As more open-source LLMs become available, developers need to ensure that these models work efficiently in real-time applications. However, the speed at which these models generate responses can vary greatly depending on how the hyperparameters are set. Without proper configuration, the models may not perform well, leading to slower response times and less effective applications.
What's the solution?
The authors analyzed the performance of 20 different LLMs using vLLM and HuggingFace pipelines to see how different hyperparameters impact their speed. They found that the relationship between hyperparameters and performance is complex, with certain settings leading to better results. By optimizing these hyperparameters when changing GPU models, they demonstrated that throughput (the number of tokens generated per second) could be improved by an average of 9.16% when upgrading and 13.7% when downgrading the GPU.
Why it matters?
Understanding how to optimize hyperparameters is crucial for developers who want to create fast and efficient AI applications. This research helps improve the performance of LLMs, making them more effective for tasks like chatbots, translation, and other real-time applications where speed is essential.
Abstract
The recent surge of open-source large language models (LLMs) enables developers to create AI-based solutions while maintaining control over aspects such as privacy and compliance, thereby providing governance and ownership of the model deployment process. To utilize these LLMs, inference engines are needed.
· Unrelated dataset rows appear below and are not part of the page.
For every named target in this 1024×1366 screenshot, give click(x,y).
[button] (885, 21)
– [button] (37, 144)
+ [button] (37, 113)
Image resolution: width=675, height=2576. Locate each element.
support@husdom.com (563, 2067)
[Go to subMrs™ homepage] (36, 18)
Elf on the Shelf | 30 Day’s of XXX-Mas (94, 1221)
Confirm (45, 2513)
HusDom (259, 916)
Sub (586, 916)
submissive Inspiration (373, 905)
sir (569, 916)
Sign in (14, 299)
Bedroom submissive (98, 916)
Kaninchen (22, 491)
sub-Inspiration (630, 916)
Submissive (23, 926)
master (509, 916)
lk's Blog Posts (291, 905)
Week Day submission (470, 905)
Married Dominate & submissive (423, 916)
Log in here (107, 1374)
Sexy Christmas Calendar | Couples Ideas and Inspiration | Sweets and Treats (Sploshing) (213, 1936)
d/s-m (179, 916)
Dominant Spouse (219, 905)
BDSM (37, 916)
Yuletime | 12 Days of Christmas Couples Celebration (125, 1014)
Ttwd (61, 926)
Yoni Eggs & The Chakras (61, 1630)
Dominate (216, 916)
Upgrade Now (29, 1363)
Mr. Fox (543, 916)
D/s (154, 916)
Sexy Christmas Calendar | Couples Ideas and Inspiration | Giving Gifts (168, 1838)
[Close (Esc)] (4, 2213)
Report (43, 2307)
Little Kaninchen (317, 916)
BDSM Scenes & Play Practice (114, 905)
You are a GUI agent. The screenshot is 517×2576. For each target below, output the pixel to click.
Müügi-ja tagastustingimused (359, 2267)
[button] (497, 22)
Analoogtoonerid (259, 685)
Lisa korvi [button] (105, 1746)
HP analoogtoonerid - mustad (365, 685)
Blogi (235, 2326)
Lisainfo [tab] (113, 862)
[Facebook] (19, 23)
These engines load the model's weights onto available resources, such as GPUs, and process queries to generate responses. The speed of inference, or performance, of the LLM, is critical for real-time applications, as it computes millions or billions of floating point operations per inference. Recently, advanced inference engines such as vLLM have emerged, incorporating novel mechanisms such as efficient memory management to achieve state-of-the-art performance. In this paper, we analyze the performance, particularly the throughput (tokens generated per unit of time), of 20 LLMs using two inference libraries: vLLM and HuggingFace's pipelines. We investigate how various hyperparameters, which developers must configure, influence inference performance. Our results reveal that throughput landscapes are irregular, with distinct peaks, highlighting the importance of hyperparameter optimization to achieve maximum performance. We also show that applying hyperparameter optimization when upgrading or downgrading the GPU model used for inference can improve throughput from HuggingFace pipelines by an average of 9.16% and 13.7%, respectively.